# Wirbelstrombremse - Lieferant



## Limbo (4 Juni 2005)

Hilfe, bei uns ist ein Steuergerät für eine Wirbelstrombremse ausgefallen.
Der ursprüngliche Lieferant war die Fa. Pilz. Pilz stellt aber keine Bremsgeräte mehr her, und kann weder liefern noch reparieren.

Das Bremsgerät erzeugt einen Gleichstrom von 40A, der über ein Schütz in die Schleifringläufer-Motore geleitet wird, wenn die Motore abgeschaltet werden. Dadurch wird der Nachlauf des Fahrwerks erheblich verkürzt. Erkennt das Wirbelstromgerät "Stillstand" schaltet es den Bremsstrom ab, und gibt die Feststellbremse frei.

Auf meiner Suche nach Ersatz bin ich auf die Fa. Morgensen gestoßen, und habe sogar ein gebrachtes Morgensen Gerät bekommen. 
Leider paßt das Gebrauchtgerät von der Betriebsspannung und vom Bremsstrom nicht zu unserer Maschine. Das Morgensen-Gerät ist auch nur ein altes Pilz-Modell, unter anderem Label.

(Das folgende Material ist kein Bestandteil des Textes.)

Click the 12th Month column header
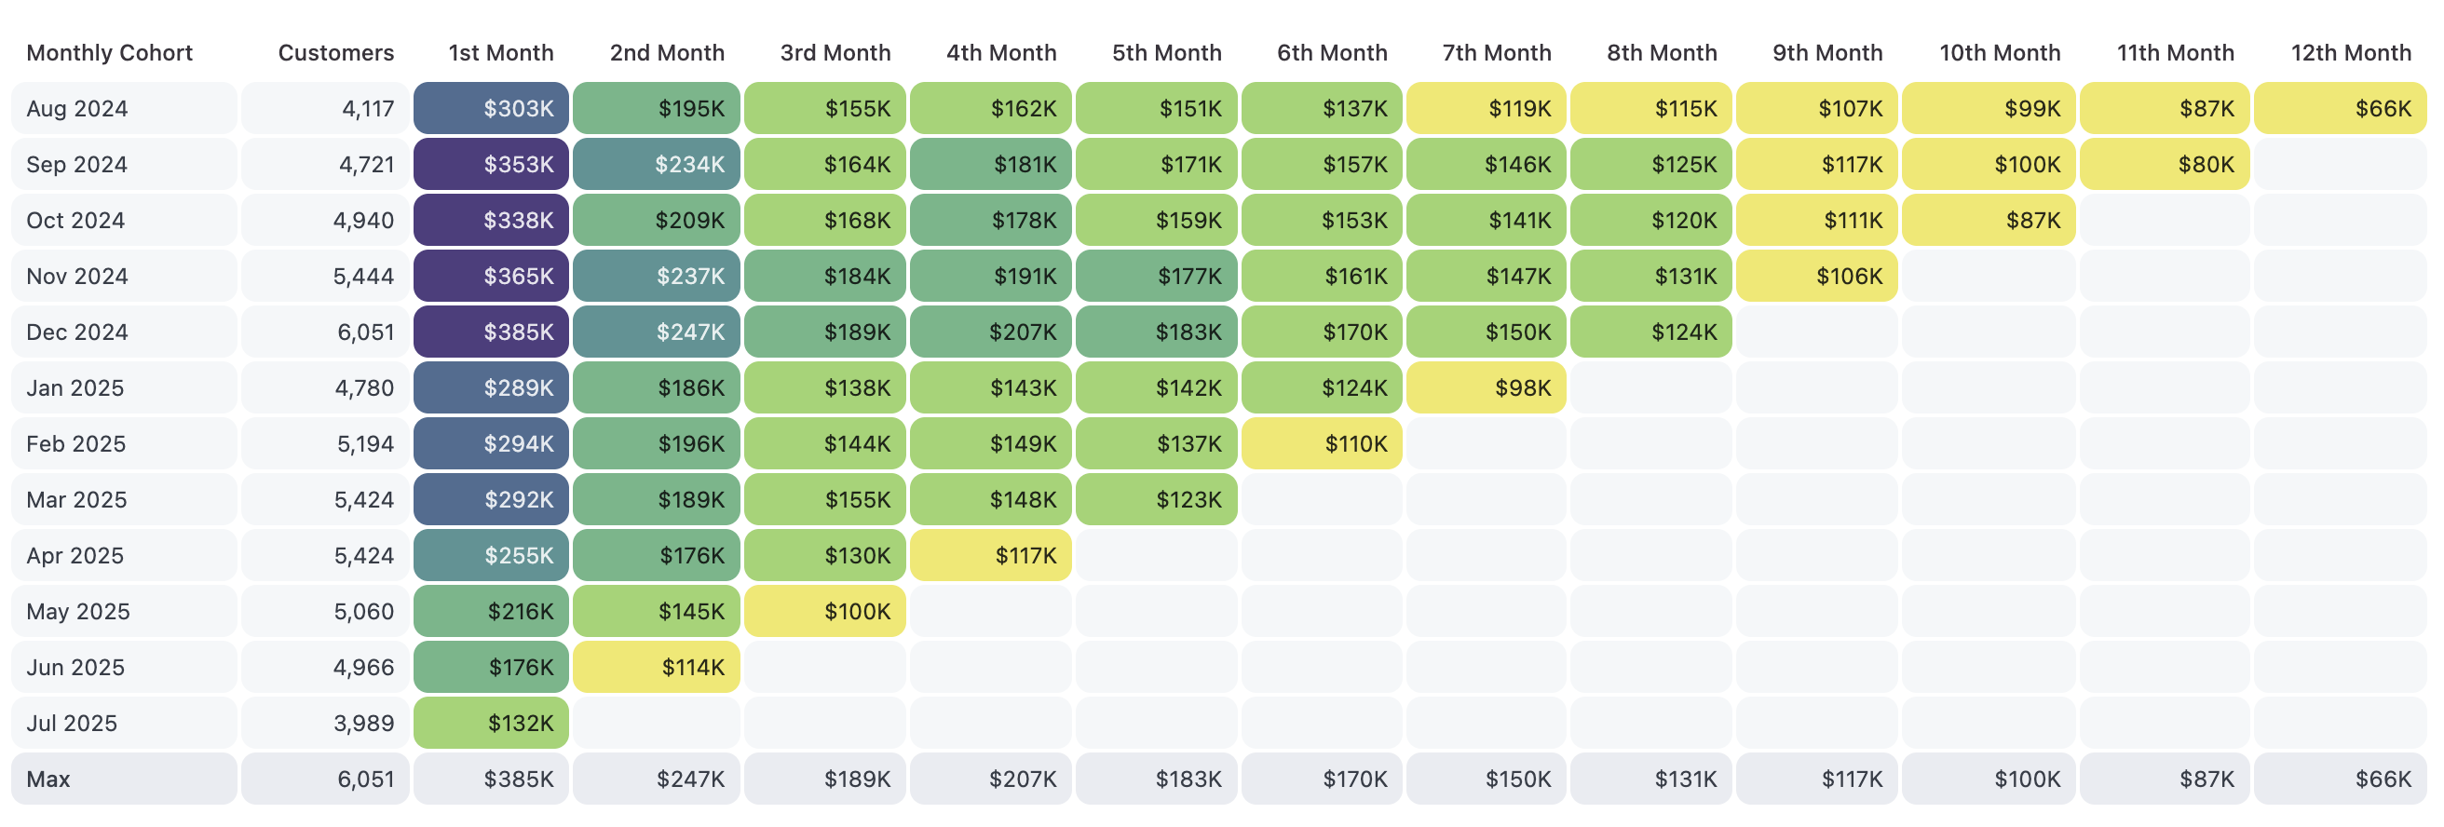 tap(2350, 53)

Wer kann mir helfen, und mir eine Bezugsquelle für solche Bremsgeräte nennen?

Limbo


----------



## Anonymous (4 Juni 2005)

http://www.msf-technik.de/produkte/index.html


----------



## Anonymous (4 Juni 2005)

http://www.peter-electronic.com/de/02_produkte/viewelkomastergroup.php?masterid=3


----------



## Anonymous (4 Juni 2005)

Vielen Dank für die schnelle und kompetente Hilfe.

Da die Betriebsspannung 500V beträgt, scheidet das Standartprogramm von msf leider aus. Dafür ist einer der anderen Anbieter ganz in unserer Nähe.

Limbo


----------



## Balou (5 Juni 2005)

Hallo

wir haben für unsere 500V Motoren bremsgeräte von Hilger und Kern.

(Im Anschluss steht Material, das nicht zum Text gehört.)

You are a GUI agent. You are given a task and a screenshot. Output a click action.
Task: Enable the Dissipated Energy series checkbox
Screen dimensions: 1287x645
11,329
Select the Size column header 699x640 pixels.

http://www.hilger-kern.de/industrieelektronik/bremsgeraete/frenostat/index.php

MfG Balou


----------



## Limbo (18 Juni 2005)

Nochmals vielen Dank für die zahlreichen Tipps.

Inzwischen habe ich ein Bremsgerät von Horstmann eingebaut, dass Fa. Horstmann sehr kurzfristig für uns angefertigt, und nochmals modifiziert hat.

Das Gerät funktioniert sehr gut, hatte nur im Orginalzustand für unsere fahrende Anlage zu lange Remanenzzeiten, daher war eine Modifizierung nötig, die Horstmann "ambulant" erledigt hat. 
Zur Dosierung der Bremse ist es besser, den Bremsstrom zu messen, da die Bremskurve sehr progressiv ist, und man nur nach Potistellung keine lineare Verstellung erzielt. 
Da sich der Bremsvorgang auf vor dem Stillstand abbrechen, und die Fahrt fortsetzen läßt, kann mit mit der Horstmann-Bremse Postitonen erheblich besser anfahren, als es das vorher verwendete Pilzgerät konnte. 

Limbo


----------